▶ Exercise details
Quote the entries below from the line with "This screenshot has width=1339, height=896." through the line with "Given: Click the", both ends included, and only those lines.

_ _ _ _ _

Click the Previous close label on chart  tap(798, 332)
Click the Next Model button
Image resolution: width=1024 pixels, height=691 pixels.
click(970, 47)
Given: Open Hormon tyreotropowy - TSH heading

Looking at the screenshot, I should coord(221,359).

_ _ _ _ _

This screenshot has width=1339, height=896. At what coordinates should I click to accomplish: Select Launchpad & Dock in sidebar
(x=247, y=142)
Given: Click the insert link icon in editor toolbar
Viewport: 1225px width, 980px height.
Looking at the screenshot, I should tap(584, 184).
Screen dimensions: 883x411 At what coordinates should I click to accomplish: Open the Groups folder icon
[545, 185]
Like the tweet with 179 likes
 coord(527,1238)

_ _ _ _ _

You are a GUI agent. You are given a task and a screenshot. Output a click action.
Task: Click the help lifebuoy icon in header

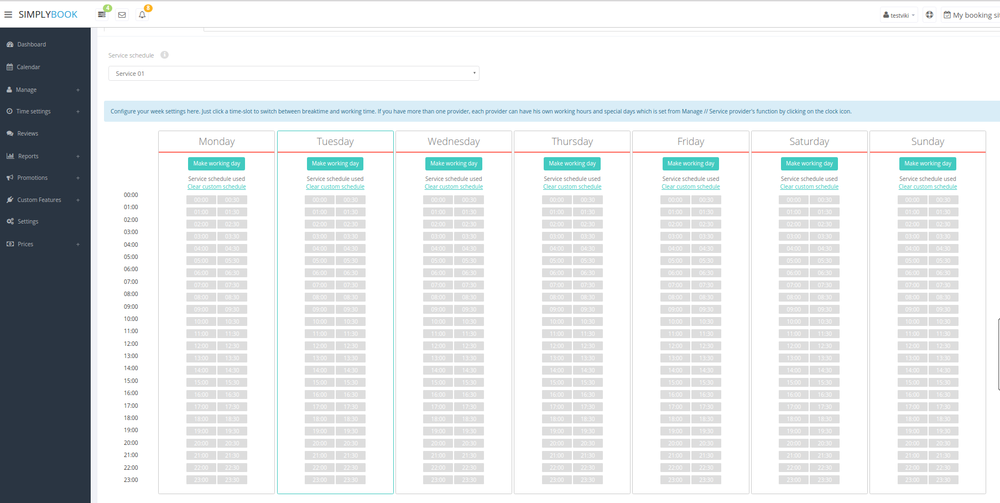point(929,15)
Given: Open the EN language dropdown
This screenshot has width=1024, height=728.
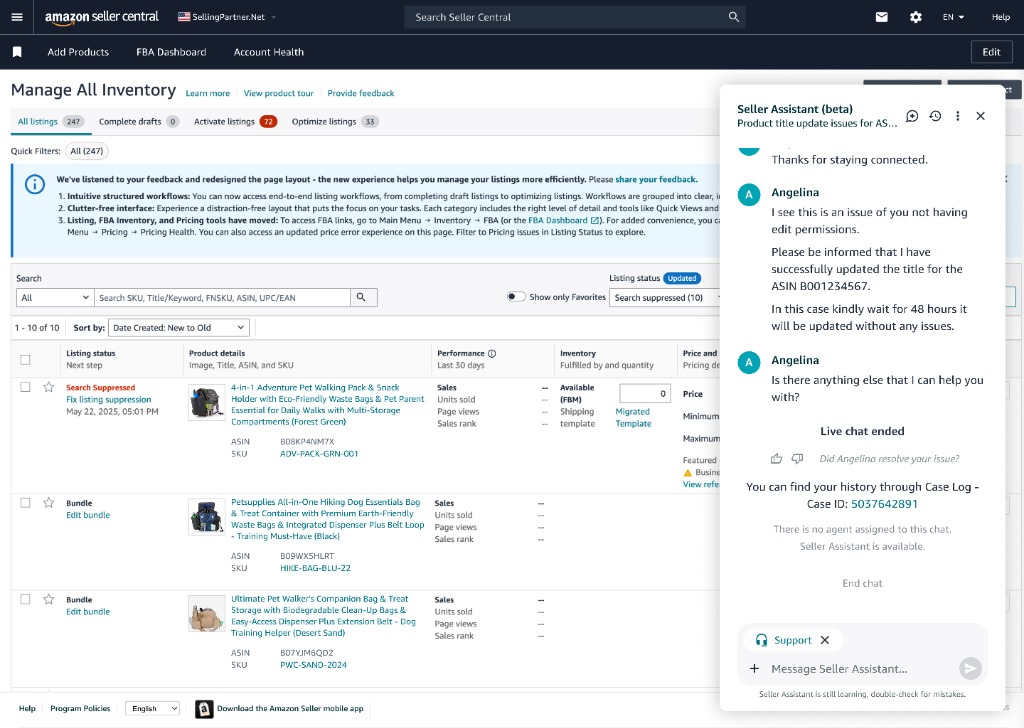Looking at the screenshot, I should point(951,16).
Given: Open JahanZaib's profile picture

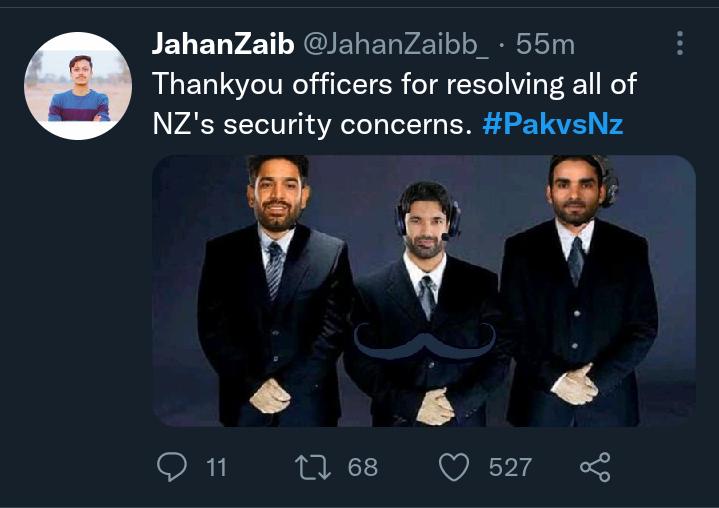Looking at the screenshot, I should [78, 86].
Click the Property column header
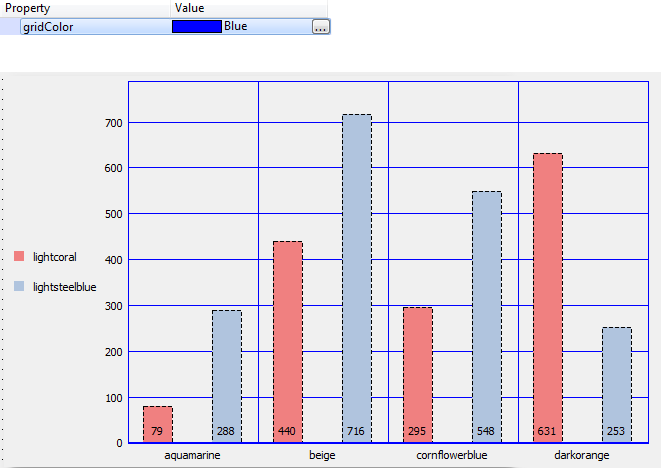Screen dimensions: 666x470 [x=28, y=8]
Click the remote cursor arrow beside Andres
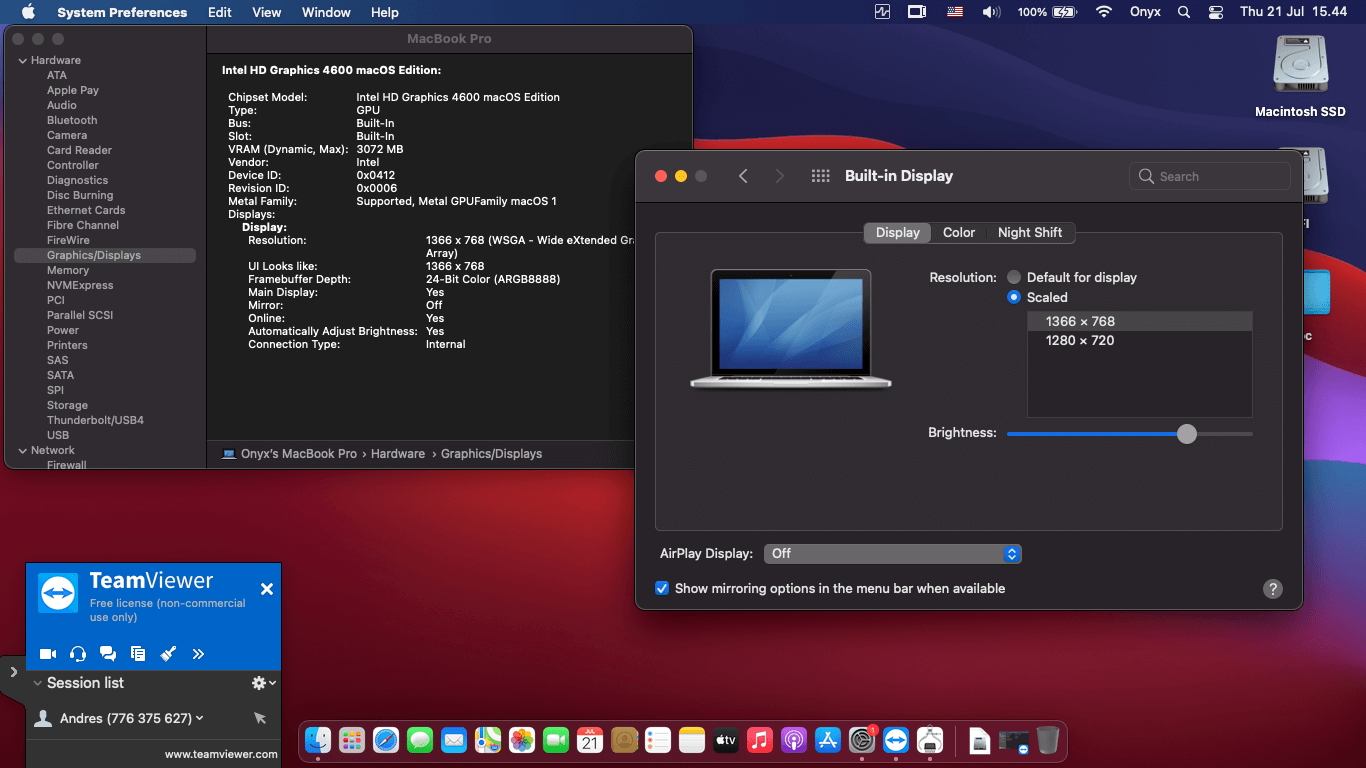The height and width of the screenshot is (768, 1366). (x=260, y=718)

_ _ _ _ _

▶ Written response
This screenshot has width=1339, height=896. At what coordinates should I click to accomplish: Select Launchpad & Dock in sidebar
(x=247, y=142)
Given: Click the insert link icon in editor toolbar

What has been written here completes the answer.